Dori, Charlie, Bread e Bianca. Lo sguardo triste, le orecchie basse, la paura nelle zampe. Il timore di morire dopo una notte passata al gelo. Come due anni e mezzo fa quando gli zingari attaccarono il canile. Da quel 21 maggio del 2015, giorno dell’ultimo infame raid ai danni del rifugio Enpa, ne è passata tanta di acqua sotto i ponti.
Tra le aggressioni degli zingari e le minacce degli operatori del civico 8 hanno fatto capolino, in via Germagnano, telecamere e torri-faro che hanno trasformato il canile in una piccola caserma. «Ma ora – racconta Tiziana Berno, una delle più agguerrite volontarie – ci tocca di nuovo fare i conti con i furti e con queste cattiverie».
Sì perchè mentre la prefettura dava l’ok per l’avvio del presidio dei vigili qualcuno, dall’altra parte di Torino, si preparava all’ennesima intrusione non autorizzata nel canile.
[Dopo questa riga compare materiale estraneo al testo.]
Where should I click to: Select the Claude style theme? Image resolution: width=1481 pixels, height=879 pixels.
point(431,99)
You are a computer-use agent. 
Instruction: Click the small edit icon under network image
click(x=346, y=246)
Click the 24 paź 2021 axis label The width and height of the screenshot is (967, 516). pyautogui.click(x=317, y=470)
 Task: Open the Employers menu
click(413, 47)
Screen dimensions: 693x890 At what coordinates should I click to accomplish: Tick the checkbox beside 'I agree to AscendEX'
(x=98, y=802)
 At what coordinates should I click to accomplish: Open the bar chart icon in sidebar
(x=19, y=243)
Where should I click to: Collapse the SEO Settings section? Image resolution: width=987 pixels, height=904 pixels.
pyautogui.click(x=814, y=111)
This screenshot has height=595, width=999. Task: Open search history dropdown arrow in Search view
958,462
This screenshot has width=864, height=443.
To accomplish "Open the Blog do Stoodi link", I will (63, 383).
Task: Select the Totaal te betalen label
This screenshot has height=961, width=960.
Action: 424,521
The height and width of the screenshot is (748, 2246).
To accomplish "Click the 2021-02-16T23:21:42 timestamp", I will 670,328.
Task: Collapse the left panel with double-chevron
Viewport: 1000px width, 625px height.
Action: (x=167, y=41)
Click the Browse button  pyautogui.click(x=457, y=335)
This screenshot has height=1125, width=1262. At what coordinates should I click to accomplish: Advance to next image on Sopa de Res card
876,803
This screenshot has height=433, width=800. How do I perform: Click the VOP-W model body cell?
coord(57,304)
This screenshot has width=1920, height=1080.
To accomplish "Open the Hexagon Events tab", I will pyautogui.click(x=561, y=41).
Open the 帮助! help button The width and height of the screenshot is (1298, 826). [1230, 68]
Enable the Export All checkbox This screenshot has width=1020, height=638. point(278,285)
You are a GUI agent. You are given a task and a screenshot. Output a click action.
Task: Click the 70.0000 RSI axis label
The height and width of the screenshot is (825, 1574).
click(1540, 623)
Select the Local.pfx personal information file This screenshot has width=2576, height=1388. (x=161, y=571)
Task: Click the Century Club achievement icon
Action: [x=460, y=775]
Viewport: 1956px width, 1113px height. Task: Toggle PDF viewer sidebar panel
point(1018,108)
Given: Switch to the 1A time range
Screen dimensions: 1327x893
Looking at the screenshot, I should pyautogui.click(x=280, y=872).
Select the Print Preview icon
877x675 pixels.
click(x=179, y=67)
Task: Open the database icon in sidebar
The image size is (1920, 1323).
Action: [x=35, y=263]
O meglio in quel fortino che conta anche filo spinato e muri rinforzati. «Manca solo più il fossato per proteggerci da quegli zingari» attacca un’altra anziana volontaria.
Lega manifesta contro vandali anti-canile: Questura blocca la ‘ruspa’
Era il 2015 quando c’è stata la prima disastrosa incursione, con furti e danneggiamenti della struttura e dei suoi macchinari, e più di 100 mila euro di danni. «La convivenza con i rom è diventata impossibile – dice Tiziana Berno, responsabile del canile Enpa – oltre a questi due fatti, veniamo continuamente infastiditi da lanci di tegole e pietre. Respiriamo ogni giorno fumi tossici, e viviamo con una discarica a cielo aperto sotto ai nostri occhi». Marco Bravi, responsabile Enpa di Torino e provincia: «Stiamo risolvendo i danni al rifugio per evitare di mantenere esposta la struttura, ovviamente a nostre spese».
L’appello dell’Enpa è alla città: «Vogliamo un presidio fisso della polizia municipale, come è stato fatto con la vicina Amiat – dice Tiziana Berno -. Oppure trovateci un altro posto in cui poter fare il nostro lavoro».